Disjoint Set (Union-Find Algorithm) in PHP
Published: February 3, 2025 at 5:26:16 PM UTC
This article features a PHP implementation of the Disjoint Set data structure, commonly used for Union-Find in minimum spanning tree algorithms.
The Disjoint Set (commonly used for Union-Find a.k.a. Disjoint Set Union) is a data structure used to manage a partition of elements into disjoint (non-overlapping) sets. It supports two key operations efficiently:
- Find: Determines which set an element belongs to.
- Union: Merges two sets together.
This structure is particularly useful in minimum spanning tree algorithms, such as Kruskal's algorithm.
I have an implementation of Kruskal's algorithm used for generating random mazes that relies on the below PHP implementation of Disjoint Set to efficiently merge sets.
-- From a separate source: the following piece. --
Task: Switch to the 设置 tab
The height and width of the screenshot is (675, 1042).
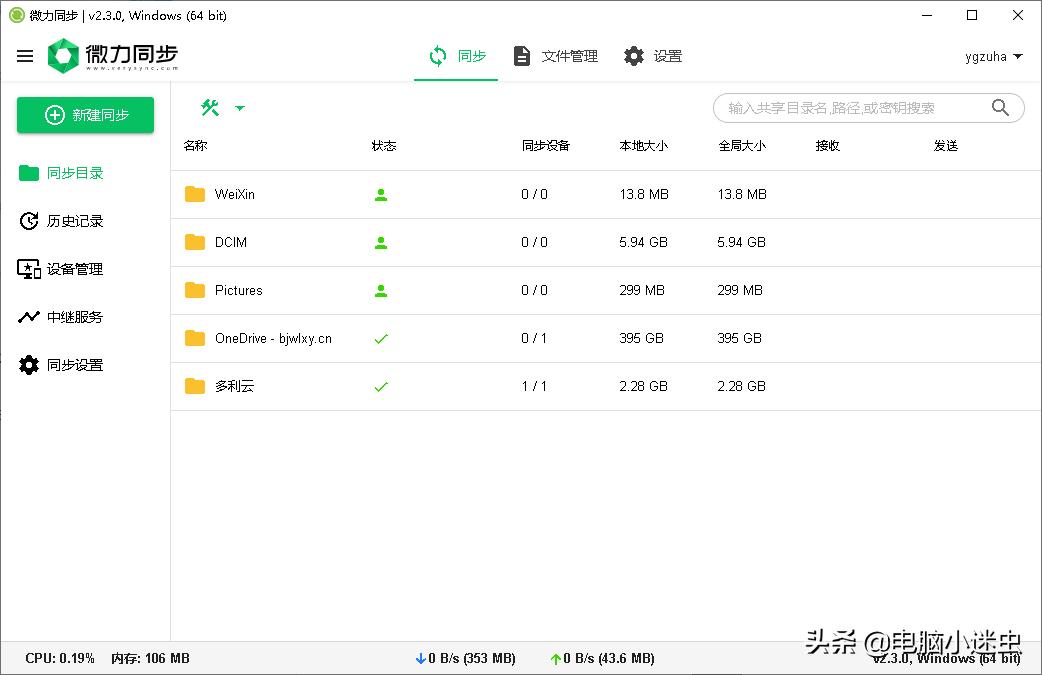Action: pos(653,56)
If you're interested, you can see it in action here: Kruskal's Algorithm Maze Generator
Anyway, this is my PHP implementation of Disjoint Set:
{
private $parent = [];
private $rank = [];
public function __construct($size)
{
for ($i = 0; $i < $size; $i++)
{
$this->parent[$i] = $i;
$this->rank[$i] = 0;
}
}
public function find($x)
{
if ($this->parent[$x] != $x)
{
$this->parent[$x] = $this->find($this->parent[$x]);
}
return $this->parent[$x];
}
public function union($x, $y)
{
$rootX = $this->find($x);
$rootY = $this->find($y);
if ($rootX != $rootY)
{
if ($this->rank[$rootX] > $this->rank[$rootY])
{
$this->parent[$rootY] = $rootX;
}
elseif ($this->rank[$rootX] < $this->rank[$rootY])
{
$this->parent[$rootX] = $rootY;
}
else
{
$this->parent[$rootY] = $rootX;
$this->rank[$rootX]++;
}
}
}
}
Apart from generating mazes for fun, the Disjoint Set data structure can certainly also be used for real-life scenarios.
Imagine, for example, a social network that would like to suggest new friends to its users, and then let's say that we have six people with these friend relationships already in place:
- 1 and 2 are friends.
- 2 and 3 are friends.
- 4 and 5 are friends.
- 6 has no friends.
Applying the Union-Find algorithm to these separate groups, we should find the following:
- 1, 2 and 3 in one group.
- 4 and 5 in a second group.
- 6 in a third group.
Based on this, it would make sense to suggest that 1 and 3 should become friends, because they have person 2 in common.
Of course, in a small example like this, you could easily spot this fact yourself, but the efficiency of this algorithm allows it to feasibly scale to billions of people and friend groups.